Ideal for long-term income and capital safety.

3. Floating Rate Bonds

  • Interest rate changes periodically
  • Linked to government bond yields
  • Protects against rising interest rates

Suitable when interest rates are expected to increase.

4. Inflation-Indexed Bonds

  • Interest adjusts with inflation
  • Protects purchasing power
  • Rarely issued but valuable when available

5. State Development Loans (SDLs)

  • Issued by state governments
  • Slightly higher interest than central government bonds
  • Very safe

Who can buy government bonds?

Any Indian resident can buy them:

  • Salaried individuals
  • Self-employed professionals
  • Retired investors
  • Senior citizens

No minimum income requirement.

What you need before buying government bonds

In 2026, you generally need:

  1. PAN card
  2. Bank account
  3. Internet access
  4. Demat account (for some methods)

Some routes do not require demat.

How to buy government bonds in India — all methods explained

Method 1: RBI Retail Direct (best for beginners)

This is the cleanest and safest way.

What is RBI Retail Direct?

It is a platform launched by RBI that allows retail investors to buy government bonds directly from RBI, without brokers.

What you can buy

  • Treasury Bills
  • Government Securities
  • State Development Loans

Step-by-step process

  1. Open an RBI Retail Direct account
  2. Link your bank account
  3. Choose bonds from available auctions or listings
  4. Place bid or buy directly
  5. Bonds are credited to your RBI account

Advantages

  • Zero brokerage
  • Direct ownership
  • No middlemen
  • Maximum safety

This is the best option for long-term conservative investors.

Method 2: Buy government bonds from stock exchange

Government bonds are traded on:

  • National Stock Exchange
  • Bombay Stock Exchange

How this works

  • You buy bonds from existing investors
  • Prices fluctuate based on interest rates
  • Bonds are credited to your demat account

What you need

  • Demat account
  • Trading account

Advantage: You may buy bonds below face value, increasing yield.
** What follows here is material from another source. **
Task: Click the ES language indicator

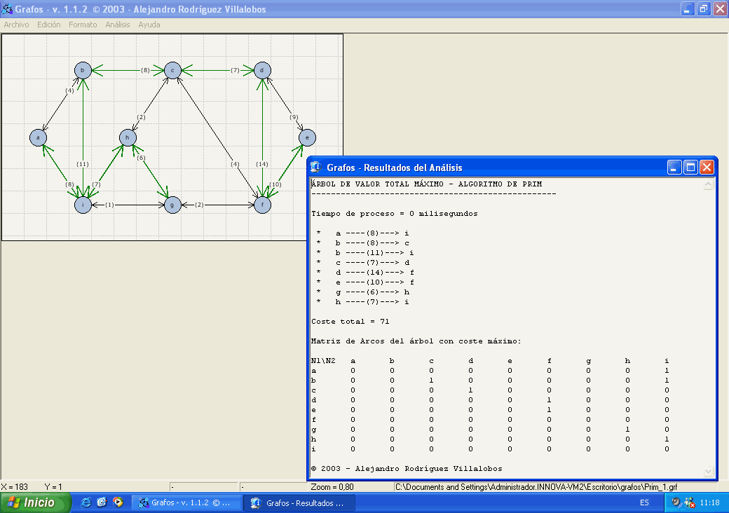Action: coord(644,502)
Method 3: Buy via banks or online bond platforms

Some banks and fintech platforms offer:

  • Government bonds
  • Fixed coupon bonds
  • Easy online interface

Be sure to:

  • Check fees
  • Understand lock-in
  • Confirm whether bonds are demat-held

How interest payment works?

  • Interest is called coupon
  • Paid half-yearly in most cases
  • Credited directly to your bank account

For T-Bills:

  • No interest payment
  • You earn through price difference

What happens at maturity?

On maturity date:

  • Principal amount is credited to your bank account
  • Bond holding ends automatically
  • No action required from you

Taxation of government bonds (very important)

Interest income

  • Fully taxable
  • Added to your income
  • Taxed as per your slab rate

Capital gains

If you sell before maturity:

  • Short-term or long-term capital gains apply

If held till maturity:

  • No capital gain
  • Only interest is taxed

Government bonds do not give tax-free interest (except special cases).

Risks in government bonds (yes, they exist)
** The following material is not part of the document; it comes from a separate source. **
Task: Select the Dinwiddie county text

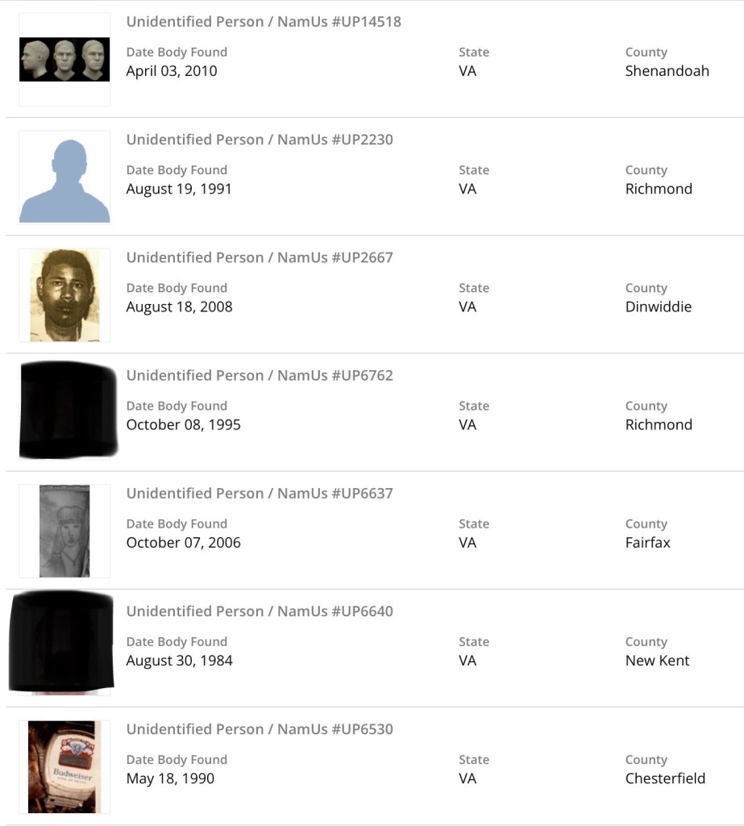Action: [658, 307]
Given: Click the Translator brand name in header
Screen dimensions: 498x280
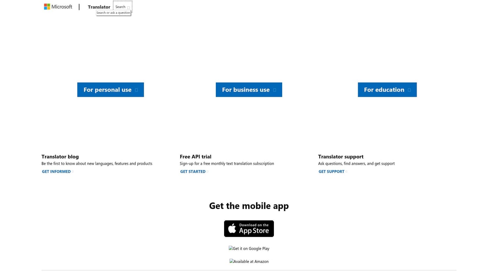Looking at the screenshot, I should [99, 7].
Though very safe, there are still risks:

1. Interest rate risk: If interest rates rise, bond prices fall (if you sell early).

2. Inflation risk: Fixed interest may not beat high inflation.
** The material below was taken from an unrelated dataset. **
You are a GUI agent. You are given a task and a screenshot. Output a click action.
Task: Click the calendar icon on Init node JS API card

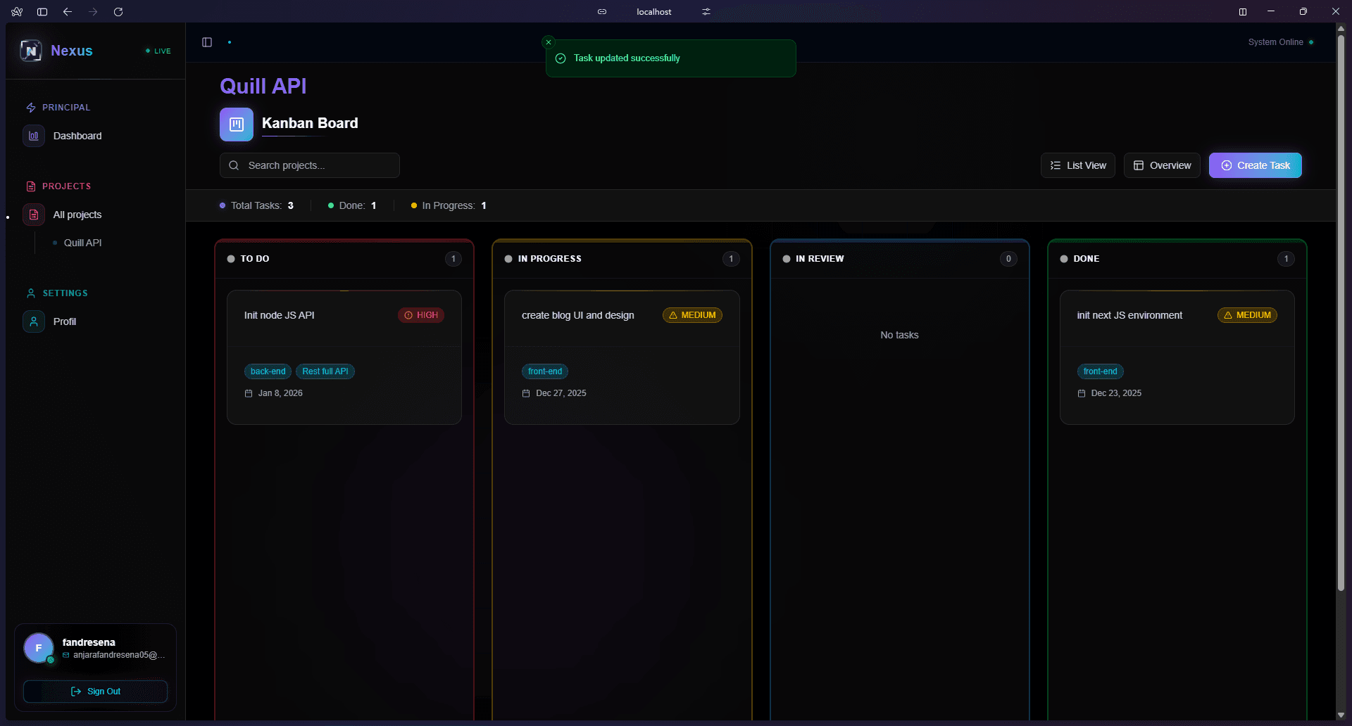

3. Liquidity risk: Some bonds trade less frequently on exchanges.

But there is no default risk.

Who should invest in government bonds?

Best suited for:

  • Risk-averse investors
  • Retired individuals
  • Stable income seekers
  • Capital protection focused portfolios

Not ideal for:

  • High-return seekers
  • Short-term traders
  • Inflation-beating goals

Common mistakes to avoid

  • Ignoring tax impact
  • Locking money without maturity planning
  • Confusing yield with coupon rate
  • Panic selling due to price fluctuations
  • Buying long bonds without understanding interest rate risk

How much should you invest?

Typical guideline:

  • 30%–60% of portfolio (age dependent)
  • Higher allocation as you grow older

Government bonds bring stability, not speed.

Final thoughts

Buying government bonds in India is easier, safer, and more transparent than ever before. With direct RBI access and exchange trading, you don’t need middlemen or large capital anymore.

Government bonds are not flashy. They are reliable, disciplined, and timeless — the backbone of a serious, long-term portfolio.